Wednesday, June 2, 2021

Season 17 - Fortunes of War (1987-1988)

As a person with an obsessive disorder once I find a film I love I will just watch it over and over again. This was very bad on VHS tapes when I was young. I would literally wear them out. I even once wore out a DVD set... At the beginning of high school the film being obsessed over was Dead Again. Doomed lovers reincarnated to not only get their happily ever after but to get revenge for their deaths? Oh yes please! What I loved most about it was the fact that Kenneth Branagh and Emma Thompson weren't just lovers in the film but their love was real! I became a little obsessed with their relationship and would watch anything they were in together, with especial love for Peter's Friends and Much Ado About Nothing.
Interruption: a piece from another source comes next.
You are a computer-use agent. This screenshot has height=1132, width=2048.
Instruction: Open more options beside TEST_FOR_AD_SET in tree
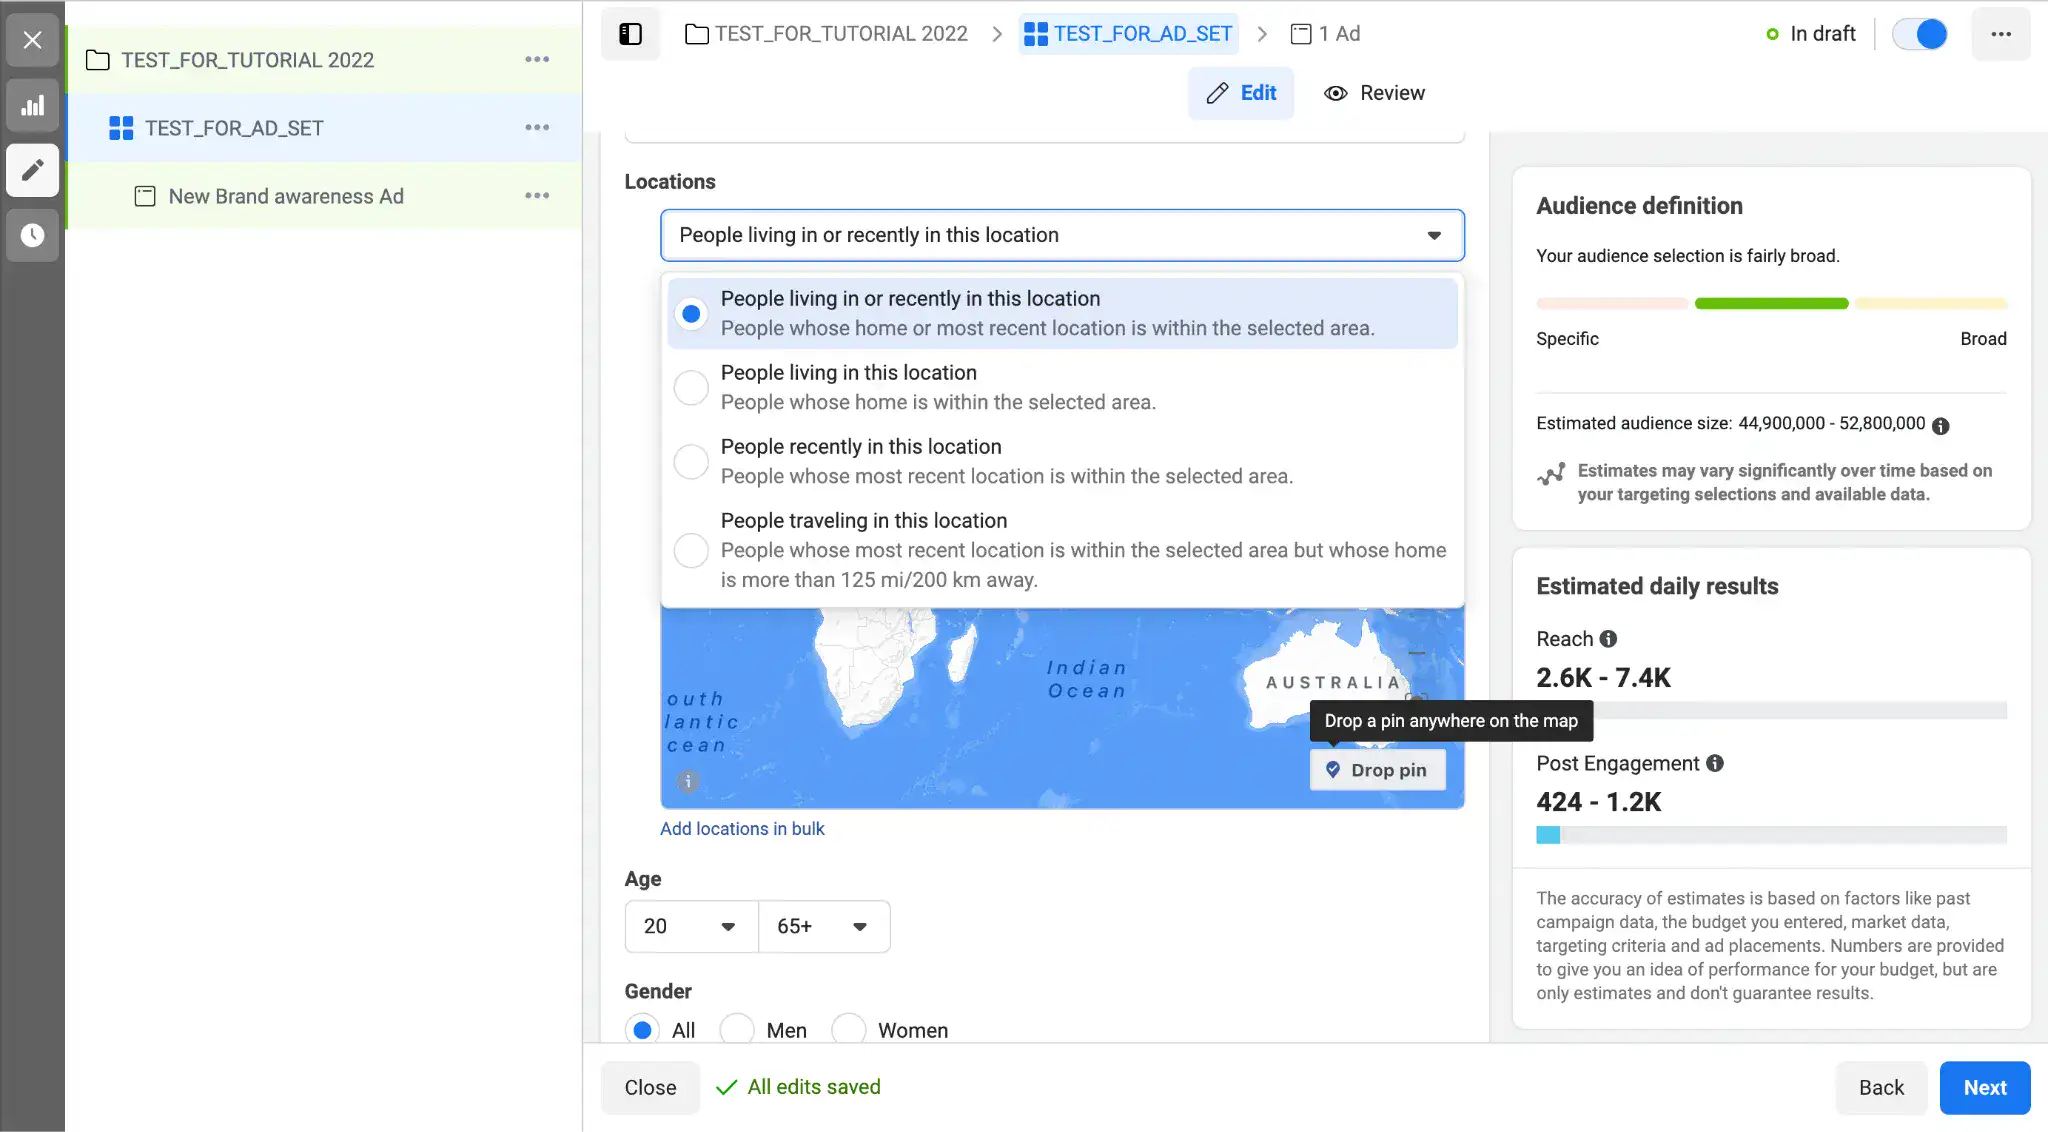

In our house we had a book on the history of Masterpiece Theatre and there was a picture in it from Fortunes of War. Seeing as this was the miniseries they met on and where they fell in love, to me, this was the beginning of their love story and therefore it was very important that I watch it. At the time you couldn't rent the miniseries so I had to content myself with drawing the picture in the book. I remember that I was convinced the only way to get Emma's hat right was with watercolor pencils. Let's just say I'm still not the best with this medium and when I was a teenager I was worse. I kind of ruined the picture and moved on to obsessing over the movie The Tall Guy, Emma Thompson, Jeff Goldblum, pure genius. By the time I finally got to watch Fortunes of War Kenneth and Emma's marriage had imploded, and she had thankfully found love again in the arms of Willougby and as I thought at the time, Kenneth could go fuck himself. In fact I kind of still feel that way but begrudgingly admit he occasionally has talent. So it was bittersweet seeing this miniseries that meant so much to me long before I had seen it. In fact, in my mind, they aren't the stars of this miniseries. Yes, I know, I know, it says they are, but Ronald Pickup as Prince Yakimov stole the show. He had a little bit of an Edward Gorey vibe with his long fur coat, and I just adore him. And when he met his tragic end in Greece, not only did I learn about the atrocities the Nazis perpetrated on the Greek, but I also felt like I had lost a friend. RIP Prince Yakimov. But thankfully Ronald Pickup was still making movies and television shows until his death at the age of 80 this year.